Set against adoption, the contrast is the whole story. McKinsey found 88% of organisations were using AI regularly by late 2025[5]. Almost everyone is doing it. Almost no one can point to the earnings line and show you where it landed.
Why the gap is real even if 95% is arguable
The 95% figure deserves a caveat, and we will give it one: that study was preliminary, not peer-reviewed, used a short measurement window, and drew criticism on its sample[1]. Take it as directional, not gospel. The point survives the caveat, because the other evidence is independent and consistent. S&P’s abandonment data, Gartner’s cancellation forecast, and BCG’s finding that 74% of companies struggle to scale AI value all say the same thing[2][3][4].
And they all point the same direction for the cause.
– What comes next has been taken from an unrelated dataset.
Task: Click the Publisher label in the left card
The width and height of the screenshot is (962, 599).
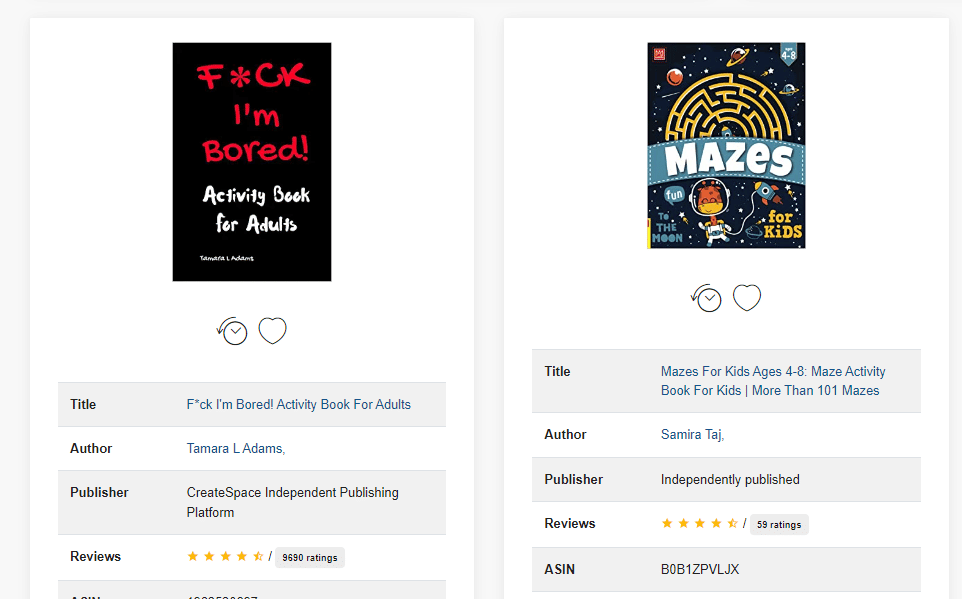Action: (99, 492)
RAND’s analysis of failed AI projects put the blame on misunderstood requirements and poor data, not on the model[6]. BCG frames success as roughly 70% people and process, 20% technology, 10% algorithms[4]. The technology is rarely what breaks.
The learning gap
The NANDA report’s more useful contribution was not the headline number but the diagnosis. It found that pilots stall when the tool does not learn from feedback or does not fit the way people already work. A demo that dazzles in a controlled setting becomes shelfware the moment it meets a real workflow with real exceptions. Notably, the report found bought-in solutions and genuine partnerships tended to outperform ambitious internal builds, because they crossed that workflow gap more often.
What the minority who succeed do differently
The organisations that get a return are not using better models. They are more disciplined about a short list of things.
- They pick one high-value use case and define the business metric before they evaluate any tool
- They fix the data and the workflow the AI has to live inside, rather than bolting AI onto a broken process
- They put a named owner on the outcome, not just the technology
- They measure against the metric they set, and they are willing to stop a pilot that misses it
This is the same discipline that separates the successful fifth from the failing majority in the broader AI record, covered in our companion guide on why 80% of AI projects fail. The numbers change; the cause does not.
The board’s job
For a board, the trap is being reassured by the wrong metric. Adoption is easy to report and feels like progress: seats deployed, prompts run, staff trained. None of it is return. Ask instead for the profit-and-loss impact of each material use case, and fund the unglamorous work, the data and the process redesign, that decides whether the tool ever pays back.